Is "or or two" item singular or plural? Neither sounds right to me and google returns both, but I don't think they are both equally correct.


  • Is there a specific sentence you're using this in?
    – E.Aigle
    May 26, 2021 at 13:17
  • Compare the results for but one or two were and but one or two was in Google NGrams. That should tell you all you need to know. May 26, 2021 at 14:23

2 Answers 2


Your sentence does not explicate but nevertheless implies the second subject "kids," which I will show in parentheses. In answer to your question as it is written, you would use "were," as follows:

"A kid or two (kids) were..."

Whenever you have two subjects joined by the conjunction "or," the count of the subject nearer or nearest to the verb determines verb conjugation (see rule 4 - https://webapps.towson.edu/ows/sub-verb.htm). Since the subject "two (kids)" is closer to the verb, you use the plural conjugation "were."
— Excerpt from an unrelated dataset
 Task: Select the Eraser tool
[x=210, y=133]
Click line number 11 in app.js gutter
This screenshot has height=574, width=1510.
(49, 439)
However, that changes if the "or two" were to be encased by a comma on each side, like as an aside to mean "maybe two (kids)," as follows:

"A kid, or two (kids), was..."

The above being equivallent to saying:

"A kid (or two) was..."


"A kid (maybe two) was..."

That's because any information introduced by a conjunction that is separated off from the rest of the sentence by commas, one on each side (as opposed to simply an Oxford comma on one side in a list of more than two things), is supplying extraneous information that is not central to the operation of the sentence and may just as well be omitted without changing the gist of the sentence, so it does not count towards subject count in verb conjugation (see rule 5a - https://www.grammarbook.com/grammar/subjectverbagree.asp).

The reason I bring up this second example is that I believe it likely represents what you're trying to convey. That's because I'm having a tough time thinking of an example where one would say "a kid" and then conjoin "or two" to mean an alternative subject of two kids (i.e., a kid or two other kids) and not merely be expressing, as an aside, one's uncertainty and the possibility that there was instead a second kid with that first kid.


The plural takes the win here. The correct version is "a kid or two were". Here it reads as "a couple of kids", "one kid, maybe two". I'm not sure in what context you'd be describing the actions of kids and not be able to distinguish between one or two kids, but that's beside the point I guess.